5 - La façade de l'empire se fissure

M. le Député, si vous ne portez pas le regard de la nation sur les hosties verbales que le cerveau du genre humain cultive de siècle en siècle, vous ne passerez pas derrière le rideau des Républiques vassalisées d'aujourd'hui. Les secrets de l'incohérence mentale dont souffrent les évadés actuels de la zoologie ne sont visibles ni à l'œil nu, ni sur les planches de ce théâtre. Certes, quelques jours plus tard, le Washington Post mettait en scène le triomphe diplomatique de M. Poutine et le New York Time rappelait également et sans rechigner, que le Département d'Etat avait conduit les Etats-Unis à Canossa! Quant ces deux tourtereaux, dont l'audience et l'autorité sont immenses sur la scène internationale, couvrent de leurs ailerons un évènement mondial de cette envergure - naturellement, la presse française a passé purement et simplement ce potin de village sous silence - quelques contrecoups en résultent nécessairement jusque parmi les vassaux de belle taille. La presse américaine ayant vendu la mèche; comment tenter de sauver la face ou la mise? Les fantoches et les potiches de l'Europe ont échoué à recoudre la tunique idéologique d'un empire américain désormais craquelé.

L'OTAN avait anticipé cet effarement de la valetaille: quatre jours plus tard, toute la maisonnée avait compris les raisons de l'absence de M. Erdogan sur la Place Rouge le 9 mai. Les dirigeants effrayés et abasourdis de l'Europe des plates-bandes et des potagers se sont replacés en toute hâte et par ordre alphabétique sous les ordres du commandant de leur jardinage, un général américain du nom de Breedlove. Puis l'inénarrable Jens Stoltenberg, le mannequin suédois dont Washington dispose les dentelles en sautoir a réaffirmé à Ankara la fermeté d'une alliance des dorures et des masques pourtant spectaculairement ternis trois jours plus tôt à Sotchi.

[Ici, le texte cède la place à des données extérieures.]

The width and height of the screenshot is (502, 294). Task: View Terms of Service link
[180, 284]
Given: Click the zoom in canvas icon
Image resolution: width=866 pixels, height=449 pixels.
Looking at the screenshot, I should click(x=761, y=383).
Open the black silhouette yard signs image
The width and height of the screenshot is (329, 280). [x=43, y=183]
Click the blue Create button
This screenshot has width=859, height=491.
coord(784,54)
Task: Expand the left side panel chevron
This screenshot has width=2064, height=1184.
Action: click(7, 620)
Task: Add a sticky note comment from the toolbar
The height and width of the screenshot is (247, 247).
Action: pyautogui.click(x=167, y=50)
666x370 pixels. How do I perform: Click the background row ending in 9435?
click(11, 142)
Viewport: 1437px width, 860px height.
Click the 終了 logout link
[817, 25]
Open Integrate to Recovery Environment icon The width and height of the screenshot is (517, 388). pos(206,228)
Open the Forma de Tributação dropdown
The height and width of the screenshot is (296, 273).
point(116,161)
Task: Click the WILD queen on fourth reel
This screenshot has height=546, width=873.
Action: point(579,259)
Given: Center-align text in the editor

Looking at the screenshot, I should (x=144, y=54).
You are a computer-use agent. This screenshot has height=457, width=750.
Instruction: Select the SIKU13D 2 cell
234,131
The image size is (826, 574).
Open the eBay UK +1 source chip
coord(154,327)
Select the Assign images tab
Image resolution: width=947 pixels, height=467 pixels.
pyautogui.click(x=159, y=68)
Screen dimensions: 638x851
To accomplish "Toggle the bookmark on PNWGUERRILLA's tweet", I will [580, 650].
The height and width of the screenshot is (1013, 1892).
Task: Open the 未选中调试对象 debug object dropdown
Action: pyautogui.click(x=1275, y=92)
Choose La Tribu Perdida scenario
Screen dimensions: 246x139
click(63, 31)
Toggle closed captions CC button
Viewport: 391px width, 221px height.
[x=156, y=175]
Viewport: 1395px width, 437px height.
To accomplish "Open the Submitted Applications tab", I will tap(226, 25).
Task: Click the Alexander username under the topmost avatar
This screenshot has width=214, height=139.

6 - Comment rebattre les cartes 

MM. Poutine, Lavrov et Kerry avaient officiellement mis en place une ligne de communication directe entre Washington et Moscou afin de ne s'entretenir de l'Ukraine qu'entre eux. Pour plus de sûreté, ce canal séparé a été confié aux oreilles d'une pyromane privilégiée, Mme Victoria Nuland, qui s'adresserait au vice-ministre russe des Affaires étrangères, Sergueï Riabkov, et au secrétaire d'Etat et vice-ministre russe des Affaires étrangères, Grigori Karassine: il fallait couper court aux initiatives éventuelles du groupe "Normandie" - donc interdire définitivement au duo agonisant de Merkel et de Hollande toute velléité de se rendre audible. Mais, cette fois-ci - et pour la première fois - il s'est révélé impossible de cacher au monde entier qu'il s'agissait d'une ultime galéjade internationale. Washington allait vainement tenter de rebattre les cartes.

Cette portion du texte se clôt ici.